▸ DATA RECORDS
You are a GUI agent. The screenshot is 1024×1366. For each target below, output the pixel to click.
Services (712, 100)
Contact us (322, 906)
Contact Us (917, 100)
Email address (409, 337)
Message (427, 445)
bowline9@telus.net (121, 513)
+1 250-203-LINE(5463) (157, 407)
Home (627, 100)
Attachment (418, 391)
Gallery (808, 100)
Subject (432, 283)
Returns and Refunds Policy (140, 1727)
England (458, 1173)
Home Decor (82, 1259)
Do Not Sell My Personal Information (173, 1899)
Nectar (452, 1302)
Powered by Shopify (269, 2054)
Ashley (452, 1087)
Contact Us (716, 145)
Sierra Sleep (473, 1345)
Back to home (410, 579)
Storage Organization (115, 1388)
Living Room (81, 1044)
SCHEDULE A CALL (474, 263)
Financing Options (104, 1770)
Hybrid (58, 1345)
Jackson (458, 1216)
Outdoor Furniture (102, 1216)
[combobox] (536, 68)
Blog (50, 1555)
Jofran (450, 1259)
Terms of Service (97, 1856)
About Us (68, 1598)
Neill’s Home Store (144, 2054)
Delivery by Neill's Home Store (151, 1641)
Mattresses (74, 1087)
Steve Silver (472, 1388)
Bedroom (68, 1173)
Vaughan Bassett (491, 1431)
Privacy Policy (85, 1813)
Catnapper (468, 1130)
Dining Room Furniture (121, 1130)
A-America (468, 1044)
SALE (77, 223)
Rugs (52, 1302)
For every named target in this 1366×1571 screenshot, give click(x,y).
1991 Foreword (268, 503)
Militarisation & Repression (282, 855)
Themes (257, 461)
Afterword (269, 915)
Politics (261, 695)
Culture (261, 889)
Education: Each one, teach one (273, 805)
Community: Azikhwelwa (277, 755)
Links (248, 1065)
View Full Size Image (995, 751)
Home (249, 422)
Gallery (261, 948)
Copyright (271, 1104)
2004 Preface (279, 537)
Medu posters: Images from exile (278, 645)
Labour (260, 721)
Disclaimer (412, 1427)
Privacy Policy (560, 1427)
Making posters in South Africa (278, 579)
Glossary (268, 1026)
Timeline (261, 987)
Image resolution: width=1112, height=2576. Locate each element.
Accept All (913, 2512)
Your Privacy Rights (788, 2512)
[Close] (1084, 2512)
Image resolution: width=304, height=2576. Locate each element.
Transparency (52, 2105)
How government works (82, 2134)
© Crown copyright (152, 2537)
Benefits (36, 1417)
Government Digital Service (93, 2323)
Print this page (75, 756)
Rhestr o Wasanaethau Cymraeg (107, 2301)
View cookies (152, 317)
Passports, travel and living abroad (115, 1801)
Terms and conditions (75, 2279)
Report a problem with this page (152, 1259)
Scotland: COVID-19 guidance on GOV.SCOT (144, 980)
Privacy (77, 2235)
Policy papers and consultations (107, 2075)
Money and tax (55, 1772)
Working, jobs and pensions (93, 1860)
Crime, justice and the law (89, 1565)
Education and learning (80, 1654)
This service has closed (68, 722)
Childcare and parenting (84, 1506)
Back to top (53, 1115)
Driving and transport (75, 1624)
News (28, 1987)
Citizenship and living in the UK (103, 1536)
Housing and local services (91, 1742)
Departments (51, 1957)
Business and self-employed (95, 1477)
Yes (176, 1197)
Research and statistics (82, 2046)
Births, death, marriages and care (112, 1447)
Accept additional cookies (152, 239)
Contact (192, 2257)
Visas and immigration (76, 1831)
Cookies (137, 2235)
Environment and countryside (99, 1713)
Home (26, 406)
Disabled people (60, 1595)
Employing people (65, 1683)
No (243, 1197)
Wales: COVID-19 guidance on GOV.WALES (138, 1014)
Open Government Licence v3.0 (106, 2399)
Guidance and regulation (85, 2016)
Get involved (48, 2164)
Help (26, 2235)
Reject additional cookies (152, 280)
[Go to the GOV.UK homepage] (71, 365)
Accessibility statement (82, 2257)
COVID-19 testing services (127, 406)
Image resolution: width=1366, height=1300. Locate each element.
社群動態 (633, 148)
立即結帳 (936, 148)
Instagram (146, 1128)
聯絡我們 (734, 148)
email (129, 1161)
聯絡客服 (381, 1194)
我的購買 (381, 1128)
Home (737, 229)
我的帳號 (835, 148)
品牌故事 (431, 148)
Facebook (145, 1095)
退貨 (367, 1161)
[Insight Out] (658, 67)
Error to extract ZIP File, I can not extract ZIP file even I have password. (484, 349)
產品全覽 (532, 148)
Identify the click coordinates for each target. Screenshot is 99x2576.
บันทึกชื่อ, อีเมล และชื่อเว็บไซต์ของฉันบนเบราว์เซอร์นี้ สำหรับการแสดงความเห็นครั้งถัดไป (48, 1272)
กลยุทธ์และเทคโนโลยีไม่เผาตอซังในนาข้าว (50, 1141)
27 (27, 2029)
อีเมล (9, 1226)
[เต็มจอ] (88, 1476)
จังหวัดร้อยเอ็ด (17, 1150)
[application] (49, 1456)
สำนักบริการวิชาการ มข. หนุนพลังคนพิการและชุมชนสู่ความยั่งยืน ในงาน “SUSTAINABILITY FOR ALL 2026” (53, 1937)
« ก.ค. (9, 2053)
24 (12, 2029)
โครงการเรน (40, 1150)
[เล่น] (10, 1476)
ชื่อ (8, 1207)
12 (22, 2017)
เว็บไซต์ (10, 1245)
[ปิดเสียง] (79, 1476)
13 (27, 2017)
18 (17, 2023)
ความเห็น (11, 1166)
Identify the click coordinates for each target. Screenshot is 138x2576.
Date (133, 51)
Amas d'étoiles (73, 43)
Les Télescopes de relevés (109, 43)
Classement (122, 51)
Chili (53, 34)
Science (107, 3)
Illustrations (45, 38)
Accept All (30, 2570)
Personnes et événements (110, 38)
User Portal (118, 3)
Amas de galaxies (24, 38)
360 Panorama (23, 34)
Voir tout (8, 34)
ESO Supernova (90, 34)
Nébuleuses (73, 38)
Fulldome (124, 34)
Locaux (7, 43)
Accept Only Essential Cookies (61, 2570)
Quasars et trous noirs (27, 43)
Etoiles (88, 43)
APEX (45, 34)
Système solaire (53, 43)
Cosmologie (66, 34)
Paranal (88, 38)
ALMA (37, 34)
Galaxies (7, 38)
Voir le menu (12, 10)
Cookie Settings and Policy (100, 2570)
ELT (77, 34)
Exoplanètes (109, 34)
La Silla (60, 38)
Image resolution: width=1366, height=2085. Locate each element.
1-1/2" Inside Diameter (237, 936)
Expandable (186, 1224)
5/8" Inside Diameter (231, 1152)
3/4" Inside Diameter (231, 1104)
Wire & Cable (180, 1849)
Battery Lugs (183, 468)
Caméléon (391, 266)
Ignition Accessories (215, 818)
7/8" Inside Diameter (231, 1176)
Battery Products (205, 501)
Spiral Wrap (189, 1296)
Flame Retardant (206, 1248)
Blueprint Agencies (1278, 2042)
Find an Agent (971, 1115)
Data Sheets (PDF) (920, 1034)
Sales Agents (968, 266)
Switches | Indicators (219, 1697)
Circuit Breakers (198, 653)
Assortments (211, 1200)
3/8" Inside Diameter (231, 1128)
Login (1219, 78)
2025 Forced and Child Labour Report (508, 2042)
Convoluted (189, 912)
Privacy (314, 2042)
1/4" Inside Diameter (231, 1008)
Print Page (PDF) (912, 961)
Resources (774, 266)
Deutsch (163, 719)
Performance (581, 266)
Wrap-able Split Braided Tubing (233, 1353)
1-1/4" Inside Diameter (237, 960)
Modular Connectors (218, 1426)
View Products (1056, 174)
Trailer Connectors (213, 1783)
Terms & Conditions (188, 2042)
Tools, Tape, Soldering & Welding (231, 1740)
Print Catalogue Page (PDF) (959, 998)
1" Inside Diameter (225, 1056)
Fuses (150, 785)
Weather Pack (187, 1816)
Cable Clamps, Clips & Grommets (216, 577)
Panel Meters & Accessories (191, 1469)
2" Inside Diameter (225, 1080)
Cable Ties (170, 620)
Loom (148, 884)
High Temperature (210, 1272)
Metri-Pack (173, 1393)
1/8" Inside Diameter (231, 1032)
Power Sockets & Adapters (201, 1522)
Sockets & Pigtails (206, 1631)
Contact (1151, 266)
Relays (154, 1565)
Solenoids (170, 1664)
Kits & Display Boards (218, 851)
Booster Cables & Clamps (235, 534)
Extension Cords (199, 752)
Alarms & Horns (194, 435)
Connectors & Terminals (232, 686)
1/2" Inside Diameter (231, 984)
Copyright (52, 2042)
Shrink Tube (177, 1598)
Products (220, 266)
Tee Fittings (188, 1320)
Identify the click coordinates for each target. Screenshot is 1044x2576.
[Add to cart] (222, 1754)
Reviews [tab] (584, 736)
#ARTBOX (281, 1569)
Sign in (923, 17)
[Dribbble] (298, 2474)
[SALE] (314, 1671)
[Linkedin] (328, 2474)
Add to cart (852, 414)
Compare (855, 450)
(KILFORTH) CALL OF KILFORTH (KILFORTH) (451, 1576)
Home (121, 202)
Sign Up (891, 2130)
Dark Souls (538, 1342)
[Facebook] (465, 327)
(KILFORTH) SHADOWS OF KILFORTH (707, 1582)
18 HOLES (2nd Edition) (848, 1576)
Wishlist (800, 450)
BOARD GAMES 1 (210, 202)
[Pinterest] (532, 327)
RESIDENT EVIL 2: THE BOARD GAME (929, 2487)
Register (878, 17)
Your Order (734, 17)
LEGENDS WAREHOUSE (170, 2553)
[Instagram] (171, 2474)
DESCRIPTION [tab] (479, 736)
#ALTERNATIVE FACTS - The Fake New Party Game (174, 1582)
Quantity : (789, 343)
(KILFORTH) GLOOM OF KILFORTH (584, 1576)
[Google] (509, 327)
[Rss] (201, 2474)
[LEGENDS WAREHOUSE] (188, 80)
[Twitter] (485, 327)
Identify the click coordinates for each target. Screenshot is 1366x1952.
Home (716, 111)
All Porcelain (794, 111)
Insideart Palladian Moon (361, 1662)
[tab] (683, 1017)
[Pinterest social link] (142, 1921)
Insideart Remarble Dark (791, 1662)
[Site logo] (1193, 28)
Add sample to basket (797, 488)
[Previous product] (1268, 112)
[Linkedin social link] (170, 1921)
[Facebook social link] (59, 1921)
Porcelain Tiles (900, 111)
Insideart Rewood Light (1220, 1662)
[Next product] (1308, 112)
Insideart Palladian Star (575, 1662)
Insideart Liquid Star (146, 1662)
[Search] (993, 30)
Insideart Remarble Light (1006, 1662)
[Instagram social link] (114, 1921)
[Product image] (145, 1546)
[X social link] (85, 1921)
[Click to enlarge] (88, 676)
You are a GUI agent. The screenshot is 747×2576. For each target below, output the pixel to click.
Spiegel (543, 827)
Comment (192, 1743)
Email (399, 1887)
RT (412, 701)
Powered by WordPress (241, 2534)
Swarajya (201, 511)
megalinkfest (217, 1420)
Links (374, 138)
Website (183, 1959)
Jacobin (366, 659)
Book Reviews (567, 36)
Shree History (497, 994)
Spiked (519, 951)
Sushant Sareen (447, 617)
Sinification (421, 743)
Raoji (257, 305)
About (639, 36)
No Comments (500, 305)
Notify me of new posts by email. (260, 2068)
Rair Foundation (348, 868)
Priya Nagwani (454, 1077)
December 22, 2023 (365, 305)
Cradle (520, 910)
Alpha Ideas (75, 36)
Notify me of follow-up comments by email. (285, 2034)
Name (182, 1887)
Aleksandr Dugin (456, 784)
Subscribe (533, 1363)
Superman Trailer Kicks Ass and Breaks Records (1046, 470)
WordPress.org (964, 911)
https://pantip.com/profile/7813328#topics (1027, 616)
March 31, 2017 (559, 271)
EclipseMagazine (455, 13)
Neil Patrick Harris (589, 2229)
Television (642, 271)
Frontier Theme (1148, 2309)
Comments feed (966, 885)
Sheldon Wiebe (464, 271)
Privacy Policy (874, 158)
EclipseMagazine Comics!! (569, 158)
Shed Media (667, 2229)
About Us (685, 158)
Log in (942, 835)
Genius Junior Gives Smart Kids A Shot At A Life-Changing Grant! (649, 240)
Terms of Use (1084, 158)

▸ TASK GOAL
Please give a word-for-word repetition of the lines from the one containing "EclipseMagazine (455, 13)" through the last line of the data above, including both, and nothing besides.

▸ SOLUTION TO THIS PROBLEM
EclipseMagazine (455, 13)
Neil Patrick Harris (589, 2229)
Television (642, 271)
Frontier Theme (1148, 2309)
Comments feed (966, 885)
Sheldon Wiebe (464, 271)
Privacy Policy (874, 158)
EclipseMagazine Comics!! (569, 158)
Shed Media (667, 2229)
About Us (685, 158)
Log in (942, 835)
Genius Junior Gives Smart Kids A Shot At A Life-Changing Grant! (649, 240)
Terms of Use (1084, 158)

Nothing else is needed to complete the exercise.